Speaker
Description
The origin of Ultra-High-Energy Cosmic Rays (UHECRs) is one of the biggest mysteries in modern astrophysics.
Since UHECRs are deflected by Galactic and Extra-Galactic magnetic fields, their arrival directions do not point to their sources. Previous analyses conducted on the arrival directions of high energy events ($E>32\,\text{EeV}$) recorded by the Surface Detector of the Pierre Auger Observatory have not shown significant anisotropies. The largest excess found in the first $19$ years of data - at the $4.0\,\sigma$ level - is in the region around Centaurus A, and it is also the driving force of a correlation of UHECR arrival directions with a catalog of Starburst Galaxies, which is at the $3.8\,\sigma$ level.
Since UHECRs are mainly nuclei, the lightest ones (least charged) are also the least deflected. While the mass of the events can be estimated better using the Fluorescence Detector of the Pierre Auger Observatory, the Surface Detector provides the necessary statistics needed for astrophysical studies.
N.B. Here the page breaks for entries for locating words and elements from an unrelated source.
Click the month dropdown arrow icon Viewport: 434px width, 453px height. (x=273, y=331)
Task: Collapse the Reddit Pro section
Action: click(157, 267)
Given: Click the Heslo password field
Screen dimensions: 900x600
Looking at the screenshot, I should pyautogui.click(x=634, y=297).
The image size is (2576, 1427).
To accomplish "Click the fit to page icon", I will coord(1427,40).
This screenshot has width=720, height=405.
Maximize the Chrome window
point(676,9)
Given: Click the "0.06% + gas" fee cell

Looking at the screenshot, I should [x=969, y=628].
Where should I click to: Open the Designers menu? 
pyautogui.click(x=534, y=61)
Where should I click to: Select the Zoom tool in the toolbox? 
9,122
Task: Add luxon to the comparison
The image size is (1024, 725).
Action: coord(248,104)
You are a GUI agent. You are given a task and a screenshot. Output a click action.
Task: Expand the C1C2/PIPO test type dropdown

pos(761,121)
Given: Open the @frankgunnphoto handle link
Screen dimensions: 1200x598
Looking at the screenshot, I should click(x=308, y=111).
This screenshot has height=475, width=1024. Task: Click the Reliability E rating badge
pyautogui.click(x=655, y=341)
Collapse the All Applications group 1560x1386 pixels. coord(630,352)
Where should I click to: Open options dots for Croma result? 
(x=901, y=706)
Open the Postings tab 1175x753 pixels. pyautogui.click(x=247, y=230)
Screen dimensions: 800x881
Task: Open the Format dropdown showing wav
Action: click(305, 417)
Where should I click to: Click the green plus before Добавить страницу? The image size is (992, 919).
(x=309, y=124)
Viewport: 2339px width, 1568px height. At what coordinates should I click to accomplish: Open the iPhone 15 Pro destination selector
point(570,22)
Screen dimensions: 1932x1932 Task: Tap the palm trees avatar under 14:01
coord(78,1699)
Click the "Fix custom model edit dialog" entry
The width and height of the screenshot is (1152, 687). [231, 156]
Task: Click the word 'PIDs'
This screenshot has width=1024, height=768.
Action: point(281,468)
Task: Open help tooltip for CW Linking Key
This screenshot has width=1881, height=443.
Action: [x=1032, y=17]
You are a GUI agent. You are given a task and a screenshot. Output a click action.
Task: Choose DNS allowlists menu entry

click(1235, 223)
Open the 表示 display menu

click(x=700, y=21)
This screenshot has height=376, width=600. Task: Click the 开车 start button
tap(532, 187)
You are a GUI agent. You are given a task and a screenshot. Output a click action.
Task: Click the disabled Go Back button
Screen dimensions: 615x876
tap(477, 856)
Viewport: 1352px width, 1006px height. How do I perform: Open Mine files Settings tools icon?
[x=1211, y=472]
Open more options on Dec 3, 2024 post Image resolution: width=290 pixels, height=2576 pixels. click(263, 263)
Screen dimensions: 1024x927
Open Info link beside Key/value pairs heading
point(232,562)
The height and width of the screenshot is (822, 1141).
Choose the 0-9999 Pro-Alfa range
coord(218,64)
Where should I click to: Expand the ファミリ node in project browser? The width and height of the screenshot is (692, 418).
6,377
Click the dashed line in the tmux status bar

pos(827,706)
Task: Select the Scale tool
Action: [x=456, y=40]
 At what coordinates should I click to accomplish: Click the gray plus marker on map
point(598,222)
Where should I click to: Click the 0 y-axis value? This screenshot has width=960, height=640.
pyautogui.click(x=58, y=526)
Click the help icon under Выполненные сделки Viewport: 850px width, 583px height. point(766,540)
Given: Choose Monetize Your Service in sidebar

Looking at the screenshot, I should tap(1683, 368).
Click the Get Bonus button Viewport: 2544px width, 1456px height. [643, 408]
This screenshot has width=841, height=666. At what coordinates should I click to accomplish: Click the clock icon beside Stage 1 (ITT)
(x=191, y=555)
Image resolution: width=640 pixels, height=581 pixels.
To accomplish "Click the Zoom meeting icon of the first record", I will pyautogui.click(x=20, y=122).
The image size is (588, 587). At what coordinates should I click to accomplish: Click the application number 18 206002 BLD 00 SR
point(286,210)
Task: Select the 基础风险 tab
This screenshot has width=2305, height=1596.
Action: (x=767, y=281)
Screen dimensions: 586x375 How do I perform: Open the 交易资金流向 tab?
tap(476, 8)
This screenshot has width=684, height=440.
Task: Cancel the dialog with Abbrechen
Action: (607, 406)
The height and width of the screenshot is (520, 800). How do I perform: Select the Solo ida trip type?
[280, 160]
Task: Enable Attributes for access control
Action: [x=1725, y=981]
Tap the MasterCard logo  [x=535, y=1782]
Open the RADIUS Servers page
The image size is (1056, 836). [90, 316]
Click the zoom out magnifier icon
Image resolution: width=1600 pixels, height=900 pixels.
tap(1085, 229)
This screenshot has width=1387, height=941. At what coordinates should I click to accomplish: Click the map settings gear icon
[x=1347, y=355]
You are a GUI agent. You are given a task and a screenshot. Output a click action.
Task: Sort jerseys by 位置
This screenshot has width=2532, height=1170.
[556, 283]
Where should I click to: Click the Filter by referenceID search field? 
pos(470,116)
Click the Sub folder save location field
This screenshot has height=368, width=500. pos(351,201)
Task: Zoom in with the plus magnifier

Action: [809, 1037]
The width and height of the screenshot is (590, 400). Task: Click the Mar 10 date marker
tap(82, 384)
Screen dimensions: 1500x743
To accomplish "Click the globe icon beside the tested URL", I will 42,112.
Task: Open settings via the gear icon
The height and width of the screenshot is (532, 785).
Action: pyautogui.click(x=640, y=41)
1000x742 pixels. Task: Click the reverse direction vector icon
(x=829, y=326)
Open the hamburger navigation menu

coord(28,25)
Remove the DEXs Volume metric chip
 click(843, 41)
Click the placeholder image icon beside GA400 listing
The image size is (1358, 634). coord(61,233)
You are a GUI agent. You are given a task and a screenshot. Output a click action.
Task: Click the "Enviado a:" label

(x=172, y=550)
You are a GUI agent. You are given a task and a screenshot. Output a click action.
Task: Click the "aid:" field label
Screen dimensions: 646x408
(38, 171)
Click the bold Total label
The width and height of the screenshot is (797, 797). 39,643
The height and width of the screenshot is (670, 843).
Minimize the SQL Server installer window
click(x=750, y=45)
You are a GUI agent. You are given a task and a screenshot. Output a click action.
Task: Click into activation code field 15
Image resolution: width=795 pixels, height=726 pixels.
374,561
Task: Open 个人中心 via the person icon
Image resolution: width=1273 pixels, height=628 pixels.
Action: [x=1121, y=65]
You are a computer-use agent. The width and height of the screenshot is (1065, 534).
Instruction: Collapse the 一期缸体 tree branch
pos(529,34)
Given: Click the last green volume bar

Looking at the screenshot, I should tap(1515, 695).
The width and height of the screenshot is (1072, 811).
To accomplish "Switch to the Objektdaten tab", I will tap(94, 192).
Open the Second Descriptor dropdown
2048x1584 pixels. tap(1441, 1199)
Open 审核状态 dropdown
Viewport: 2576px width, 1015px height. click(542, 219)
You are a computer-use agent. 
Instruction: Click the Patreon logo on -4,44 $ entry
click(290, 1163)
The introduction of novel mass-estimation techniques, such as machine learning models and an air-shower-universality based algorithm, will help in identifying high-rigidity events in the Surface Detector data of the Pierre Auger Observatory.
With this work, we present how event-per-event mass estimators can help enhance the sensitivity in the search for anisotropies in the arrival directions of UHECRs at small and intermediate angular scales using simulations.